The case is a ‘screening decision’ in which the Tribunal undertook an initial assessment of the complaint to determine whether it should be accepted for filing. As a general rule, the Tribunal does not publish screening decisions, however, it has done so in the case in light of the large volume of human rights complaints that have recently been filed in connection with mandatory face masks in public indoor spaces.
This case is of particular interest to retailers who require customers to wear face masks in compliance with Public Health Orders. The BC Human Rights Tribunal (Tribunal) provides some guidance to retailers on the duty to accommodate disabilities that interfere with a customer’s ability to wear a face mask.
The incident in question occurred when it was not a legal requirement that face masks be worn inside. However, as part of its safety plan the grocery store in question had implemented its own policy which mandated that all customers wear a mask when inside the store.
The incident occurred when the complainant entered the grocery store without a face mask. A security guard approached the complainant and requested that she wear a face mask as mandated by the store’s policy. The complainant advised the security guard that she was exempt from wearing a mask. Despite claiming to be exempt, she would not provide any information to the security guard other than to say that wearing a mask caused breathing difficulties. The security guard insisted that she wear a mask or leave the store. The customer chose to leave.

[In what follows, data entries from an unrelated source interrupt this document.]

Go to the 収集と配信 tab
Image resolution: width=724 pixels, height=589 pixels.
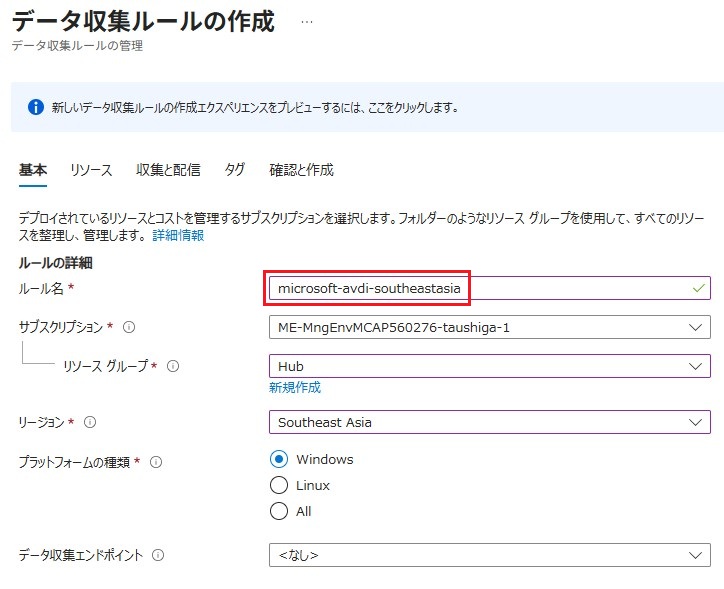pos(168,170)

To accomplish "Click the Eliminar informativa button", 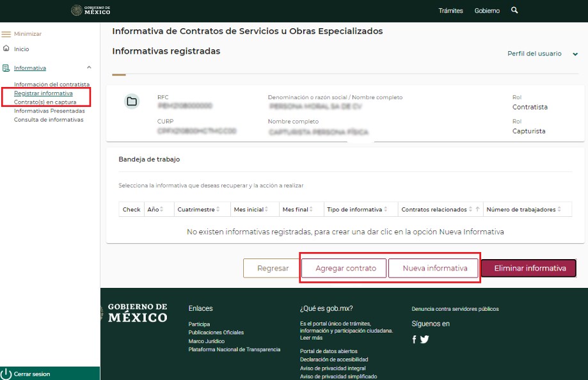I will click(x=528, y=268).
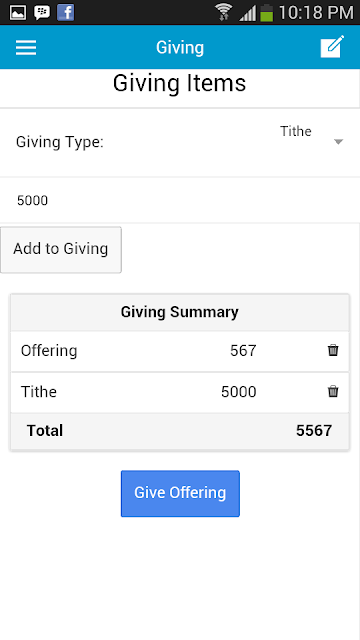Image resolution: width=360 pixels, height=640 pixels.
Task: Expand the Giving Type dropdown arrow
Action: click(338, 142)
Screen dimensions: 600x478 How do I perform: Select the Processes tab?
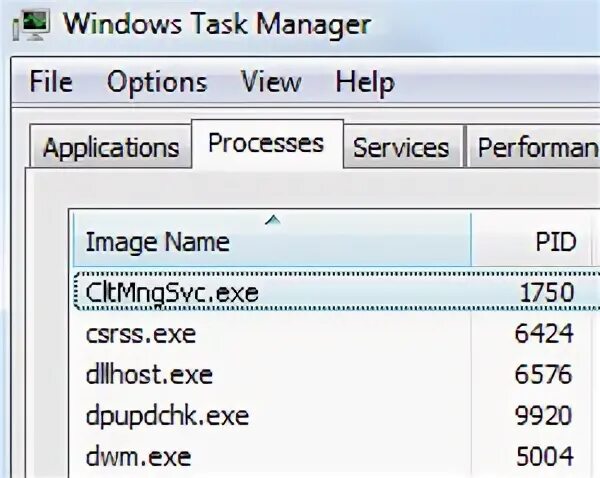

The customer filed a human rights complaint against the grocery store pursuant to s. 8 of the Code. In the complaint, the customer alleged the store discriminated against her based on a physical and mental disability by requiring her to wear a face mask.
The question before the Tribunal was whether the complaint alleged facts that, if proven, could constitute a contravention of the Code. The Tribunal concluded that it did not, and issued a decision that the Tribunal would not proceed with the complaint.
Central to the decision was the fact that the customer refused to provide any information concerning her alleged disabilities, or how those disabilities interfered with her ability to wear a face mask. She took the position that information concerning her disabilities were private matters that she did not want to disclose to the Tribunal. The only information she provided was that it caused breathing difficulties and anxiety.
The Tribunal confirmed that, in order to establish a complaint pursuant to s. 8 of the Code, a complainant must establish a disability protected by the Code that interferes with their ability to wear a face mask. The Code does not protect complainants who refuse to wear a face mask as a matter of personal preference, or because they disagree with whether face masks protect them and the public during the pandemic. The complete lack of medical information in this case meant the complainant could not establish the existence of a disability protected by the Code.
Take-Away for Retailers
The Tribunal commented that it has not yet had the opportunity to consider how much information a customer would have to provide to a retailer to trigger a duty on the part of the retailer to accommodate the customer’s disabilities. However, the Tribunal Member took guidance from the following recommendation of BC’s Office of the Human Rights Commissioner:
Where the relationship is brief, I recommend duty bearers accommodate those who are unable to wear masks without requiring them to provide medical information, as this is sensitive personal information.
[A human rights approach to mask‐wearing during the COVID‐19 pandemic, p. 6]
In other words, while the guidance from the Tribunal at present is that retailers ought not to require medical information before accommodating a customer’s disabilities that interfere with their ability to wear a face mask, some medical information will be required to succeed with a human rights complaint.